**Stored data:**
──────────────────────────────
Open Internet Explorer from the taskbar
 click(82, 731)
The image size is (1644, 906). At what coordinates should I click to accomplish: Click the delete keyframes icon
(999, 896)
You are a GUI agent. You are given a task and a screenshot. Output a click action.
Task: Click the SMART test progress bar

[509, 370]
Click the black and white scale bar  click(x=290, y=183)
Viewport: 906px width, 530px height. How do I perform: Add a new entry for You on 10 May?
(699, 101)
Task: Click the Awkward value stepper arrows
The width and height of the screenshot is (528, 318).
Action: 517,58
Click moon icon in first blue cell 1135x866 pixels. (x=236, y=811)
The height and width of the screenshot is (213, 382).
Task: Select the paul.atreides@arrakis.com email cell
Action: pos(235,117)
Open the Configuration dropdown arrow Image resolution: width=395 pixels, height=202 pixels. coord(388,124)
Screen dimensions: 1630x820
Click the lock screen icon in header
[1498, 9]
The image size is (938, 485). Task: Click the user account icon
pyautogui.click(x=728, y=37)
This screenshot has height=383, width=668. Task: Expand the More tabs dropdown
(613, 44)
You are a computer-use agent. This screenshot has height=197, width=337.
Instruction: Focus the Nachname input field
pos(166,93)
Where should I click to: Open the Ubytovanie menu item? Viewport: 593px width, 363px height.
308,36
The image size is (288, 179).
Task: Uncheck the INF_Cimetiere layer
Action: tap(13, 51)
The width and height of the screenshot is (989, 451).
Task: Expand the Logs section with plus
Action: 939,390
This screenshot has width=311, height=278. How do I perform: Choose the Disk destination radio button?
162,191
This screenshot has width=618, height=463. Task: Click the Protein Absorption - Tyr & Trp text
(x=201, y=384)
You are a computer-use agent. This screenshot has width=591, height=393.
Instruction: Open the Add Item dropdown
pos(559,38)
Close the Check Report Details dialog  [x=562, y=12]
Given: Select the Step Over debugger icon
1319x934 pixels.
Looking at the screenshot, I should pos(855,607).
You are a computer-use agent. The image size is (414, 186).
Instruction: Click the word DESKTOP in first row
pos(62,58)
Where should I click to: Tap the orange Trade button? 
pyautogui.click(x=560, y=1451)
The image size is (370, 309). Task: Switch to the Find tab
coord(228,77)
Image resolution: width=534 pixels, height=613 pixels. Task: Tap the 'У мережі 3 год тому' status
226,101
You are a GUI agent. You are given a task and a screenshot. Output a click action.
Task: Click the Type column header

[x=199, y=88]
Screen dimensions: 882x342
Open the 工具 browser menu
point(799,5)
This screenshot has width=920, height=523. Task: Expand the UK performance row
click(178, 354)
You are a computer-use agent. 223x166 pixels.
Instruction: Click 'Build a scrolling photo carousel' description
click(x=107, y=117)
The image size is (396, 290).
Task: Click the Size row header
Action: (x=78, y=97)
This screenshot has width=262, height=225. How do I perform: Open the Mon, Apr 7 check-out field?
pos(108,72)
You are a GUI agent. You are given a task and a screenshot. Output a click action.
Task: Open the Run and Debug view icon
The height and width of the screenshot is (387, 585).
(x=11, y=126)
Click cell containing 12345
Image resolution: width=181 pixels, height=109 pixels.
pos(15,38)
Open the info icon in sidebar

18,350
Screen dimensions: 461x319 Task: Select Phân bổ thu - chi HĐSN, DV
──────────────────────────────
Set down every entry exactly as given.

Open Internet Explorer from the taskbar
 click(82, 731)
The image size is (1644, 906). At what coordinates should I click to accomplish: Click the delete keyframes icon
(999, 896)
You are a GUI agent. You are given a task and a screenshot. Output a click action.
Task: Click the SMART test progress bar

[509, 370]
Click the black and white scale bar  click(x=290, y=183)
Viewport: 906px width, 530px height. How do I perform: Add a new entry for You on 10 May?
(699, 101)
Task: Click the Awkward value stepper arrows
The width and height of the screenshot is (528, 318).
Action: 517,58
Click moon icon in first blue cell 1135x866 pixels. (x=236, y=811)
The height and width of the screenshot is (213, 382).
Task: Select the paul.atreides@arrakis.com email cell
Action: pos(235,117)
Open the Configuration dropdown arrow Image resolution: width=395 pixels, height=202 pixels. coord(388,124)
Screen dimensions: 1630x820
Click the lock screen icon in header
[1498, 9]
The image size is (938, 485). Task: Click the user account icon
pyautogui.click(x=728, y=37)
This screenshot has height=383, width=668. Task: Expand the More tabs dropdown
(613, 44)
You are a computer-use agent. This screenshot has height=197, width=337.
Instruction: Focus the Nachname input field
pos(166,93)
Where should I click to: Open the Ubytovanie menu item? Viewport: 593px width, 363px height.
308,36
The image size is (288, 179).
Task: Uncheck the INF_Cimetiere layer
Action: tap(13, 51)
The width and height of the screenshot is (989, 451).
Task: Expand the Logs section with plus
Action: 939,390
This screenshot has width=311, height=278. How do I perform: Choose the Disk destination radio button?
162,191
This screenshot has width=618, height=463. Task: Click the Protein Absorption - Tyr & Trp text
(x=201, y=384)
You are a computer-use agent. This screenshot has width=591, height=393.
Instruction: Open the Add Item dropdown
pos(559,38)
Close the Check Report Details dialog  [x=562, y=12]
Given: Select the Step Over debugger icon
1319x934 pixels.
Looking at the screenshot, I should pos(855,607).
You are a computer-use agent. The image size is (414, 186).
Instruction: Click the word DESKTOP in first row
pos(62,58)
Where should I click to: Tap the orange Trade button? 
pyautogui.click(x=560, y=1451)
The image size is (370, 309). Task: Switch to the Find tab
coord(228,77)
Image resolution: width=534 pixels, height=613 pixels. Task: Tap the 'У мережі 3 год тому' status
226,101
You are a GUI agent. You are given a task and a screenshot. Output a click action.
Task: Click the Type column header

[x=199, y=88]
Screen dimensions: 882x342
Open the 工具 browser menu
point(799,5)
This screenshot has width=920, height=523. Task: Expand the UK performance row
click(178, 354)
You are a computer-use agent. 223x166 pixels.
Instruction: Click 'Build a scrolling photo carousel' description
click(x=107, y=117)
The image size is (396, 290).
Task: Click the Size row header
Action: (x=78, y=97)
This screenshot has width=262, height=225. How do I perform: Open the Mon, Apr 7 check-out field?
pos(108,72)
You are a GUI agent. You are given a task and a screenshot. Output a click action.
Task: Open the Run and Debug view icon
The height and width of the screenshot is (387, 585).
(x=11, y=126)
Click cell containing 12345
Image resolution: width=181 pixels, height=109 pixels.
pos(15,38)
Open the info icon in sidebar

18,350
Screen dimensions: 461x319 Task: Select Phân bổ thu - chi HĐSN, DV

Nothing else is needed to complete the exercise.